Homem, 18 anos, foi admitido com hipertensão resistente associada a sopro abdominal no flanco esquerdo. Os estudos laboratoriais foram todos normais, incluindo testes reumatológicos, velocidade de hemossedimentação e nível de creatinina (1,0mg/dl). Apresentava PA de 200x150mmHg, em uso de altas doses de propranolol, anlodipino, clonidina e hidroclorotiazida. Arteriografia renal revelou FAVR pós-hilar, de alto fluxo, no pólo inferior do rim esquerdo (Figura 1-C). Logo, foi realizada embolização transarterial da FAVR com dois balões (Figura 1-D). O paciente evoluiu com desaparecimento do sopro abdominal e normalização da PA (120x80mmHg, sem medicação). Todavia, após um ano, o paciente voltou a apresentar hipertensão resistente (PA de 190x140mmHg em uso de clonidina, anlodipino, atenolol e clortalidona). Novamente, estudos laboratoriais e função renal eram normais. Arteriografia evidenciou FAVR de novo pós-hilar, de alto débito, localizada em pólo superior do rim esquerdo. Houve nova tentativa de embolização transarterial com balão, sem sucesso. Conseqüentemente, o paciente foi submetido à nefrectomia esquerda devido à impossibilidade da ligadura cirúrgica da artéria nutridora da FAVR. No período pós-operatório, o paciente apresentou normalização da PA (125x80mmHg, sem medicação) e manutenção do nível de creatinina (1,0mg/dl). Dez anos após a nefrectomia, o paciente permanece sem sinais de FAVR de novo, com PA e função renal normal e todos os estudos laboratoriais normais.

Discussão

O principal objetivo deste trabalho é destacar FAVR como uma causa rara de hipertensão resistente, falência cardíaca e/ou renal, que podem ser revertidas com o tratamento da fístula. Além disso, é enfatizada a possibilidade de surgimento de FAVR idiopática de novo caso haja recidiva dos sintomas previamente descritos.

* _Suas instruções_:
Reproduza, sem qualquer alteração, o trecho do relato de caso começando em "O principal objetivo" e seguindo até "sintomas previamente descritos.". O material não tem relação com o relato de caso acima.

* _Material fornecido_:

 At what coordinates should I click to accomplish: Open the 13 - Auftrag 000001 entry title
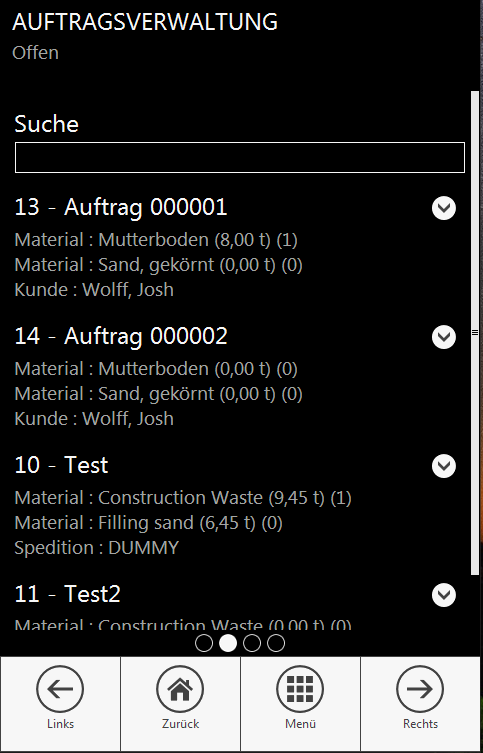pyautogui.click(x=121, y=207)
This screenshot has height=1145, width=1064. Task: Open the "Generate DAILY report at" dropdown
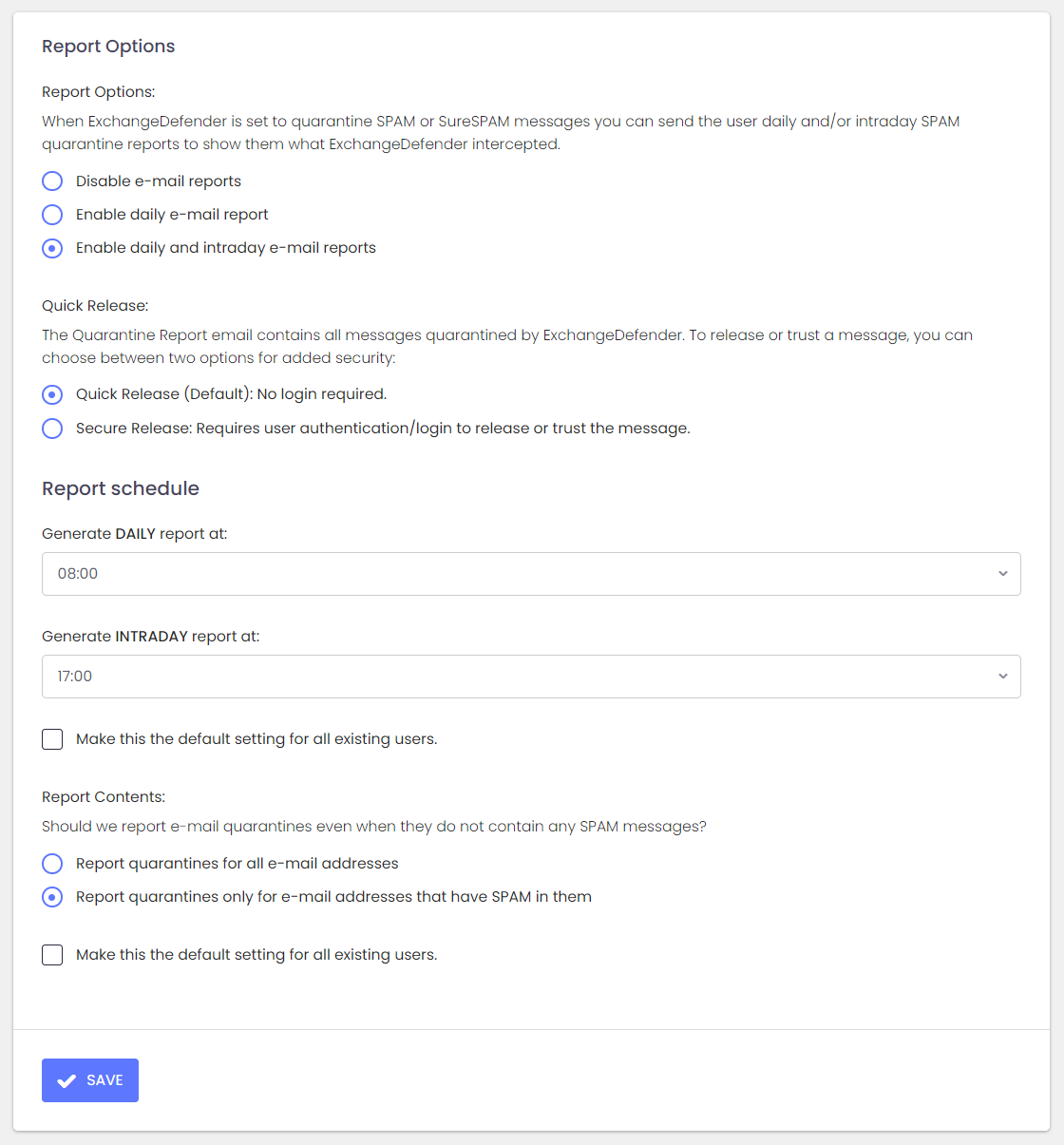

* _Resposta escrita_:
O principal objetivo deste trabalho é destacar FAVR como uma causa rara de hipertensão resistente, falência cardíaca e/ou renal, que podem ser revertidas com o tratamento da fístula. Além disso, é enfatizada a possibilidade de surgimento de FAVR idiopática de novo caso haja recidiva dos sintomas previamente descritos.